### Extract
____________

Friday 20 December 2019 5:21pm
A feature of law graduate Norhan El Sanjak’s time at Otago was continuing volunteer work in the community, which was both professionally and personally rewarding, and pushed her “out of [her] comfort zone.”
Norhan’s first volunteering experiences came in hospitals in Egypt, where she read to children suffering from cancer.
“I had heard horror stories about the healthcare in Egypt and wanted to help. My dad recommended starting small by volunteering to read to patients.”
At Otago Norhan was a founding member of “O-Red”, and served as the Red Cross student groups’ social secretary in 2017 and treasurer in 2018.
She also joined a Ministry of Education group offering bilingual support and assisting former refugees to transition into education, and spent time interpreting for the Southern District Health Board.
“I lived in Egypt for a few years when the Arab Spring surfaced and saw the dramatic effect it had on people’s lives – as a result I tried to imagine what our former refugees went through before coming to New Zealand. I wanted to do my part in ensuring they felt safe and that this was their home. Being a bilingual support worker and interpreter showed me that overcoming the language barrier is critical to those who are struggling – if I was able to use my skills to help make life just a little bit easier for a former refugee, then that was my day made.”
Norhan was able to combine her legal studies with her interest in supporting others through volunteer work at the Refugee Immigration Law Advice Services (RILAS), where she worked as a student adviser in family reunification.
Experiences with RILAS and Community Law showed how relevant her studies were for “real-world” scenarios.
“RILAS also helped me land a job in a Refugee and Immigration law firm over summer, and helped me hone my personal skills as I dealt with clients from a variety of different backgrounds. Personally, while working with clients attempting to reunite their families, I was constantly grateful and thankful that my family is a flight away and I don't have to spend my nights worried if they will be okay the next day.”
Norhan also volunteered as a mentor for SOULS’ second-year programme, and in 2018 became the Colleges Officer for the Otago University Students’ Association, in addition to occasionally assisting with OUSA’s “Are you Okay” programme at student events.
She encourages others to try volunteering, pointing out it doesn't have to be something students “do regularly or are super committed to.”
“Otago taught me the importance of pushing myself out of my comfort zone and trying new things. I think my experience volunteering has shown me you gain a lot personally, and professionally, and you get to spend your free time knowing you are doing something meaningful and adding something to someone's life – before you know it becomes an addiction.”
In future Norhan wants to use the skills and knowledge gained studying to make a difference in New Zealand's society by helping marginalised and underprivileged individuals.
“I'll be working in policy for the Ministry of Social Development and sitting my profs. I hope in the next few years I get to intern with the United Nations and do my master’s in Law.”

____________

### Data extracts
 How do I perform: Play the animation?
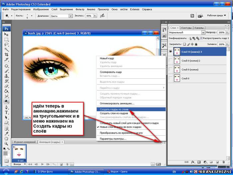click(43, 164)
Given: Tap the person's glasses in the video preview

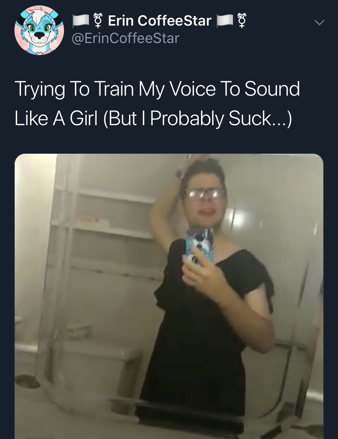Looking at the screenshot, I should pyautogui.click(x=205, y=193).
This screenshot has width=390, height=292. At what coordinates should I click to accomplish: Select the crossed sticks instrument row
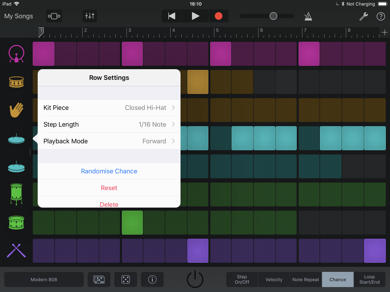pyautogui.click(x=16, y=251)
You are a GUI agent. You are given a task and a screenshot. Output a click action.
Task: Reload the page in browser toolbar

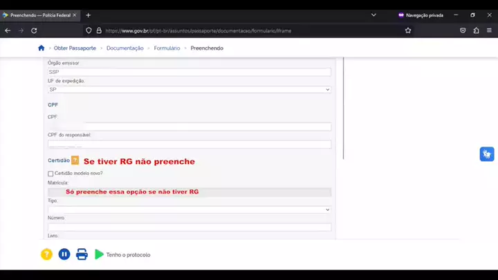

____________

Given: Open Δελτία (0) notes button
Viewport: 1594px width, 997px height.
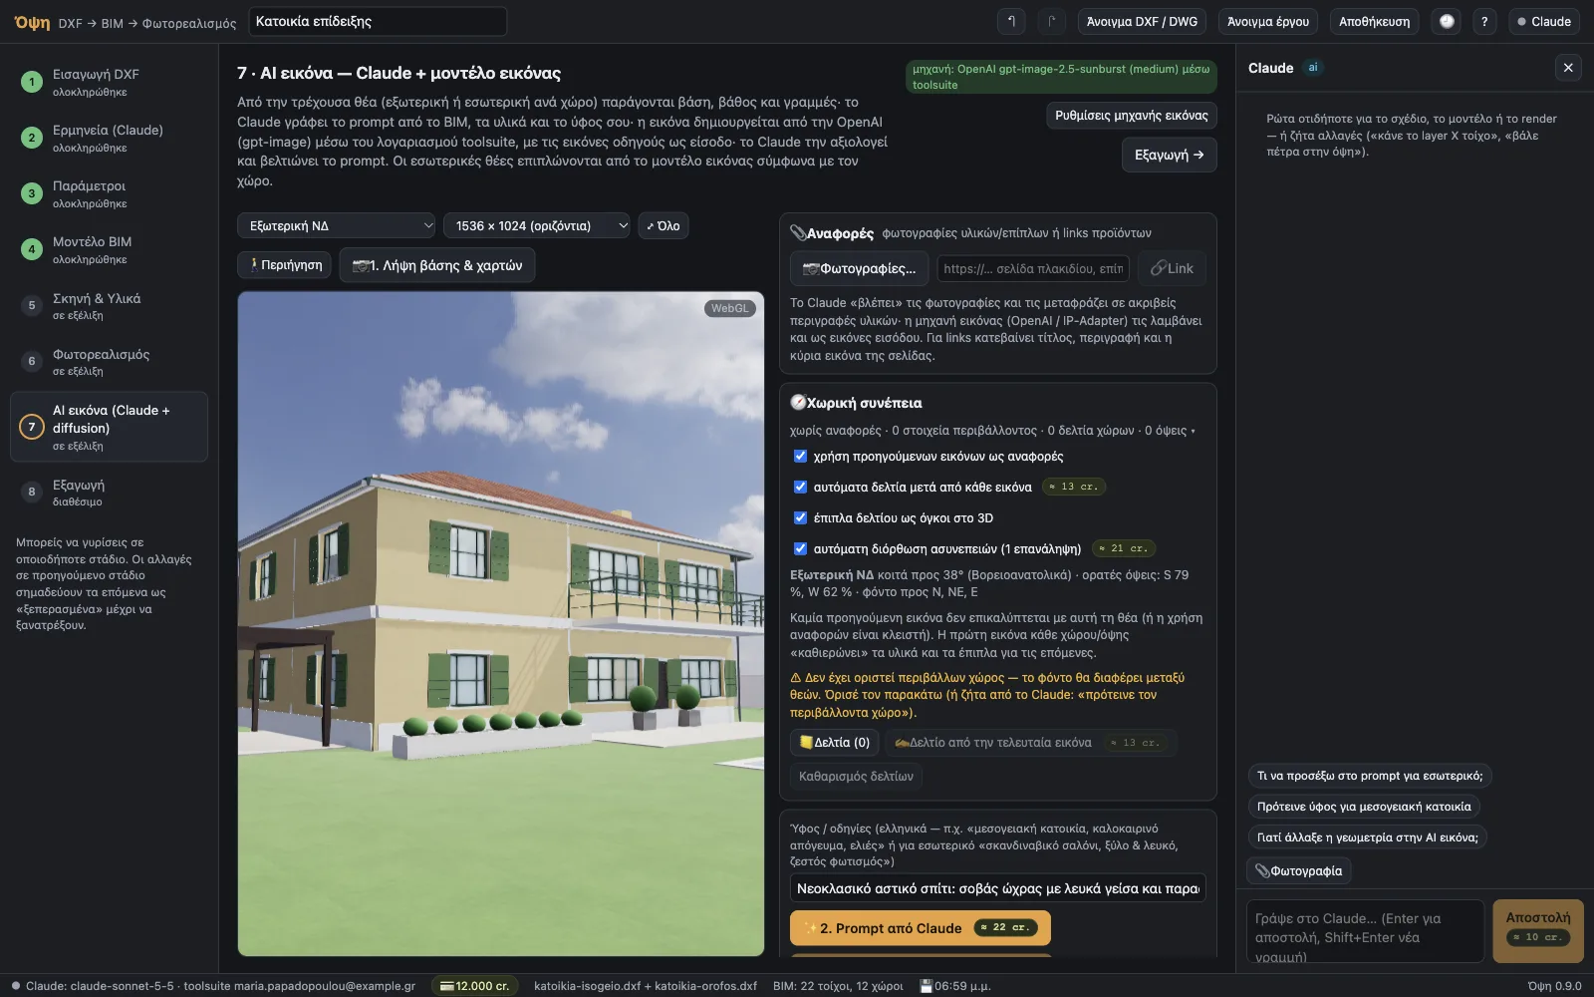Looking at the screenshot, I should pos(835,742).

____________

### Parts of the exercise
(A) Answer these questions about the profile, one per line:
(i) Where did Norhan's first volunteering take place?
(ii) What position did she hold in the Red Cross student group in 2018?
(iii) For which ministry will she be working in policy?
(B) Write out the part of the profile that begins at the words "She encourages others" and stops after "and underprivileged individuals.", replacing "comfort zone" with "usual routine".

### Answers to the exercises
(A)
(i) In hospitals in Egypt.
(ii) Treasurer.
(iii) The Ministry of Social Development.

(B)
She encourages others to try volunteering, pointing out it doesn't have to be something students “do regularly or are super committed to.”
“Otago taught me the importance of pushing myself out of my usual routine and trying new things. I think my experience volunteering has shown me you gain a lot personally, and professionally, and you get to spend your free time knowing you are doing something meaningful and adding something to someone's life – before you know it becomes an addiction.”
In future Norhan wants to use the skills and knowledge gained studying to make a difference in New Zealand's society by helping marginalised and underprivileged individuals.